Così Cecilia e Ida sviluppano un rapporto se non tra madre e figlia almeno tra sorelle, e mentre il parto si avvicina così – come il rientro nell’istituto – il rapporto tra le tre donne lascia sottendere la possibilità di un riscatto in questa Danimarca così cupa. Sono gli anni ’50, ma potrebbero essere anche gli anni ’50 dell’Ottocento da tanto è asfittica l’atmosfera, così come angoscianti sono alcuni dei personaggi tagliati -psicologicamente – con l’accetta (escluse le tre protagoniste); sembra non ci sia possibilità di riscatto per Cecilia in un paese che sembra così arretrato mentre il mondo va avanti. Alla nascita della bambina, Olivia, Ida diventa scostante nei confronti di Cecilia che assume nei confronti della sua stessa figlia un senso di astio, causa della deprivazione dell’unico amore che ha mai conosciuto nelle vesti della padrona di casa. Mentre Ida sembra pronta a disfarsi di Cecilia, Alma – anche lei cresciuta in un orfanotrofio – si oppone con la sua solita flemma: nel mondo scombinato di Ida fatta di solitudini importanti e vizi, Alma è l’unica legge morale che le si pone davanti.
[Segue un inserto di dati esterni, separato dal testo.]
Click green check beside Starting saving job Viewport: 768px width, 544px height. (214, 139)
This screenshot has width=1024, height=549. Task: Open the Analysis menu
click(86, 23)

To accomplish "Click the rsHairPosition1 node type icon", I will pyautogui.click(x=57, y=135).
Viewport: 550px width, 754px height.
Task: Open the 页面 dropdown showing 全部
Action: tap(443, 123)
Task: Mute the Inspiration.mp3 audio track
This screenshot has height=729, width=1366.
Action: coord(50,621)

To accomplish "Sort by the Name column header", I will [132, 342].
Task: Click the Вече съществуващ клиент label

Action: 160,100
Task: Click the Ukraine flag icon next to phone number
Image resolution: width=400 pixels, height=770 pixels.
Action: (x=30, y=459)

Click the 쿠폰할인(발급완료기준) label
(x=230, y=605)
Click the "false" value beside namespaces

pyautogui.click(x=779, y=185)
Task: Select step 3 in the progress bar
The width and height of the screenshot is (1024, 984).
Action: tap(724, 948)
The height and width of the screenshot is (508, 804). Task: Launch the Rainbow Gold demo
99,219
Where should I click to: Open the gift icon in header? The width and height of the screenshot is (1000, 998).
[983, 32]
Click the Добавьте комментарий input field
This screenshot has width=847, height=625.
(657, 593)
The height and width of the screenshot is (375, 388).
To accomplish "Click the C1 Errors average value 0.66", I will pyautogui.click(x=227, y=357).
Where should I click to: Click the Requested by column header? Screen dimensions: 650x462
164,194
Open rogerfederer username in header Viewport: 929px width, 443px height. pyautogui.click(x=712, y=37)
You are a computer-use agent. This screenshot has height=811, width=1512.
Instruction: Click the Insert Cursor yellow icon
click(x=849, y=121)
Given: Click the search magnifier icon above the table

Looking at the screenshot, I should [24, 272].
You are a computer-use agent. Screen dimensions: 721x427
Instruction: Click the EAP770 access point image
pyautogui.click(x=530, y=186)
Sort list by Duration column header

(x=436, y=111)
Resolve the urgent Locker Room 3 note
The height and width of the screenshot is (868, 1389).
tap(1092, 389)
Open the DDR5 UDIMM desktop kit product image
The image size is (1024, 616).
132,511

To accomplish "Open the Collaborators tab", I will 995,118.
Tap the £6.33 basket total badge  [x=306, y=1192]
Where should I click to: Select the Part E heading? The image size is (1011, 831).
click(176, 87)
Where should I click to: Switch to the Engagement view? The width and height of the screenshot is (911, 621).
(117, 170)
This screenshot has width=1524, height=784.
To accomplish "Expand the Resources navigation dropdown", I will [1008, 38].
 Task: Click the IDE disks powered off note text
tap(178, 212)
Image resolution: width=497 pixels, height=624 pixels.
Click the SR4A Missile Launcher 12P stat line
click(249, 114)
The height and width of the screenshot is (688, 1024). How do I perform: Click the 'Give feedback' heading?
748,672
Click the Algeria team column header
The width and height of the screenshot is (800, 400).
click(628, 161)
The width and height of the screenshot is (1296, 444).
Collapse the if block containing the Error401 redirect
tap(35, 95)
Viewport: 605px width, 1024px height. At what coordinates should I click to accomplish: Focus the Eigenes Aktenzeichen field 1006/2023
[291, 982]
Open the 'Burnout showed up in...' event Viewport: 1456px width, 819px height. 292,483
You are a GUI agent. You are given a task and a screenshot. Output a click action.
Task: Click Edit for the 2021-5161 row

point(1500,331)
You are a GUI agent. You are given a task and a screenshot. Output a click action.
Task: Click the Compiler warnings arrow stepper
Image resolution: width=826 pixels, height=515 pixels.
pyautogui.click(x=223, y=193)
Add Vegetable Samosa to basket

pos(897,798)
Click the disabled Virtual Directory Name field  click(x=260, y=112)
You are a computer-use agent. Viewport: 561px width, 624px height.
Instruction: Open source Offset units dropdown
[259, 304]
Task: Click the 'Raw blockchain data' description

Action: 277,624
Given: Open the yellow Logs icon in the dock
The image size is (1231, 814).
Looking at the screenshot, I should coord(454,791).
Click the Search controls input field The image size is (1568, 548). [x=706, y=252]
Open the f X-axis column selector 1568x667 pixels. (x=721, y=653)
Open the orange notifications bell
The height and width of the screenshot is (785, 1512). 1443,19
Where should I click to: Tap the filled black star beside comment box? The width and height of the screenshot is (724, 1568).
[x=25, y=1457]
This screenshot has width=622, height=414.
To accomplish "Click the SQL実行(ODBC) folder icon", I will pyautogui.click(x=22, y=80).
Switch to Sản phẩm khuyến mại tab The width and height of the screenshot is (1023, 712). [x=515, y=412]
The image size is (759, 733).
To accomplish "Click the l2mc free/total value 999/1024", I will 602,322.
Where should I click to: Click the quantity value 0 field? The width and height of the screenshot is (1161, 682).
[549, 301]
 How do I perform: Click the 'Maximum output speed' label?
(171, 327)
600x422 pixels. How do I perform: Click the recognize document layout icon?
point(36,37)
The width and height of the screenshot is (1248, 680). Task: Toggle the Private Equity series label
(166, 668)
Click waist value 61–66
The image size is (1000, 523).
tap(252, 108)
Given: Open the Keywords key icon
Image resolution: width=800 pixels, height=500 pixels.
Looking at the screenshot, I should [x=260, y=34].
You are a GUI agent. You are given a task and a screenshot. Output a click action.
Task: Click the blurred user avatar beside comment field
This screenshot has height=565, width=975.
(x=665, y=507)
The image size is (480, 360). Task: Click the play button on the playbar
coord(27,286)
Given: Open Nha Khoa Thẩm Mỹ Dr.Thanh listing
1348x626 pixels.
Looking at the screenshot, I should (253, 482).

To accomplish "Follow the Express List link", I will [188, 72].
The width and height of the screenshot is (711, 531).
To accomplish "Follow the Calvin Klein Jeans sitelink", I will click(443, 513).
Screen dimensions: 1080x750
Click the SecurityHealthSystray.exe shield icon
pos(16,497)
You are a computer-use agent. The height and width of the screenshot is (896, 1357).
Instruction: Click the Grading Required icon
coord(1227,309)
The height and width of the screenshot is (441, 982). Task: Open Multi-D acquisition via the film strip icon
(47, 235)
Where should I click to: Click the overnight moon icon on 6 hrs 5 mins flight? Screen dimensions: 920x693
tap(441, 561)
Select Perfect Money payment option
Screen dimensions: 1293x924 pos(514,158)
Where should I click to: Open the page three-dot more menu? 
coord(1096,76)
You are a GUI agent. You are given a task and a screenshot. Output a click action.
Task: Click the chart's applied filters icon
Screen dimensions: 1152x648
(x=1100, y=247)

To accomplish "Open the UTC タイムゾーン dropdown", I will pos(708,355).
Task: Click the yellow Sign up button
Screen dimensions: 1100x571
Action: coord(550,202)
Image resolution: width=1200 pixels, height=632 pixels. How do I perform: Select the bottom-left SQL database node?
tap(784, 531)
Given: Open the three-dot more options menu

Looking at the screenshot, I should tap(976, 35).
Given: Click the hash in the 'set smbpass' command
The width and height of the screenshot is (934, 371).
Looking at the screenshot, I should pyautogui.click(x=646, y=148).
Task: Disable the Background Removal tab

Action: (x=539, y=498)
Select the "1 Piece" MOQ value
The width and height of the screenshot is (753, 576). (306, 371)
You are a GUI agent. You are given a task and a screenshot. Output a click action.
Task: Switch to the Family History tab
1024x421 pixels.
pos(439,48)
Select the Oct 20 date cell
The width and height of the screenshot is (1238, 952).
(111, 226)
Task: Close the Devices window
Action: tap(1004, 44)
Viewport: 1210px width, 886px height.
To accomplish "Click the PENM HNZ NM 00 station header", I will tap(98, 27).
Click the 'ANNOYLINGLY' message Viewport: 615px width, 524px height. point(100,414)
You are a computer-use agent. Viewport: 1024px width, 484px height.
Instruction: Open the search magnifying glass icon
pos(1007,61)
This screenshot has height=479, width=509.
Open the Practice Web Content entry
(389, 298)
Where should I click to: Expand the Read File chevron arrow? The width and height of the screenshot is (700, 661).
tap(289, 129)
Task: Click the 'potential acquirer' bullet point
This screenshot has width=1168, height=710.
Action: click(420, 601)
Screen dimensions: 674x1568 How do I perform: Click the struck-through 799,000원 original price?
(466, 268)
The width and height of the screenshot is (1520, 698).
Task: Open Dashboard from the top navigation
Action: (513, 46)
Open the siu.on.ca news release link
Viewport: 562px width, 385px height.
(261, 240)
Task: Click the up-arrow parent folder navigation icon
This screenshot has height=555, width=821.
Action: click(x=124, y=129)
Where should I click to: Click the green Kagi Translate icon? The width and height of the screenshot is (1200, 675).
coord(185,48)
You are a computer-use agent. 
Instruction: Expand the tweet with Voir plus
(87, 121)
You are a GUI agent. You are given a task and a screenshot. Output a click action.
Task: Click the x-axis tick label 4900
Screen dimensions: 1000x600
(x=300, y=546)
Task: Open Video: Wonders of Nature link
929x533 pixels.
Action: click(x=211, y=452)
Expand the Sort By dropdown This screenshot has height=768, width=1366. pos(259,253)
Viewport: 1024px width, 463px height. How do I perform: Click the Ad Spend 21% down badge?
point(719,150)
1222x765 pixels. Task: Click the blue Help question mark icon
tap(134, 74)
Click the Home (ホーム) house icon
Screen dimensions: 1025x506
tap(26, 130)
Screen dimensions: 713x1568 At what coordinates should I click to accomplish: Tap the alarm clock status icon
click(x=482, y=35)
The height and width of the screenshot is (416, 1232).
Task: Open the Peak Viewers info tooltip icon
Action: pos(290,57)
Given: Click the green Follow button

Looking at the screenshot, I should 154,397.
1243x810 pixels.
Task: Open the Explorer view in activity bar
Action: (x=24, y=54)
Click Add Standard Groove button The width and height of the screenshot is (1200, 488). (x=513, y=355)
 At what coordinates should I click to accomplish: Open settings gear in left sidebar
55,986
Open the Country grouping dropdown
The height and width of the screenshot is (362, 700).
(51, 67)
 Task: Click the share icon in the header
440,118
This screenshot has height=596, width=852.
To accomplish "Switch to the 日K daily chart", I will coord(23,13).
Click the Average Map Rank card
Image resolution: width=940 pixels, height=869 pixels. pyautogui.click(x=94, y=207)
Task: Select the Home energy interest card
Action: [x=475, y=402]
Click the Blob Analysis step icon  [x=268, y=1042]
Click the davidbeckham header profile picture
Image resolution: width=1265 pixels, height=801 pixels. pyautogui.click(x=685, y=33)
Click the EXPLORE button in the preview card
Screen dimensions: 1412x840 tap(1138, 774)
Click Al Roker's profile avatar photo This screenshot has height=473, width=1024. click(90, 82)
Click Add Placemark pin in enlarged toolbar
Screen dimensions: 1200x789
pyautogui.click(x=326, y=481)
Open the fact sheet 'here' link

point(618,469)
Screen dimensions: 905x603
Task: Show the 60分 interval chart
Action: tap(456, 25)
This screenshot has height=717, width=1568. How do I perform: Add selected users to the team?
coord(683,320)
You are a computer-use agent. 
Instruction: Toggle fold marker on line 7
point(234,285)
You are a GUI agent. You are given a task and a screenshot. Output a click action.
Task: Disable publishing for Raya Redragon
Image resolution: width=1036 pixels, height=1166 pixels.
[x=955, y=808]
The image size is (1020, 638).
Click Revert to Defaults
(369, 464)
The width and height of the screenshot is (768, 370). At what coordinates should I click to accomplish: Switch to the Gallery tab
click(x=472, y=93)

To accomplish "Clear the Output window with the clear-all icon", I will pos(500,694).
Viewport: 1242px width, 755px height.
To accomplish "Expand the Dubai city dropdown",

Madame Ida nei momenti migliori ha un ottimo gioco tra le parti di tre donne distrutte – ognuna o modo suo -, in un gioco à la Sussurri e Grida, dove qui il morto c’è stato e colei da accudire e proteggere è una neonata; sembra un mondo dove gli uomini impotenti – se non puramente nel coito – sottostanno alle leggi di donne isteriche e violente, affamate di affetto ed erose da opprimenti solitudine e contraddizioni che non trovano del tutto una spiegazione. Per quanto rimanga una più che buona opera prima, il dramma di Jacob Møller non ha il dono della compenetrazione psicologica, delle sfumature e dei labili confini tra le protagoniste dei film di Bergman; un tentativo c’è, soprattutto tra i due caratteri instabili di Cecilia e Ida che, forse, troppo si somigliano, lasciando le sorti di una famiglia appena creata ma già allo sbando al silenzio di Alma (come in Persona). Madame Ida porta all’attenzione del pubblico Jacob Møller, sicuramente un autore da iniziare a seguire soprattutto grazie alle interpretazioni delle tre protagoniste (premiate giustamente al Torino Film Festival), ma non ha ancora la forza per indagare le pieghe più bieche dell’animo umano.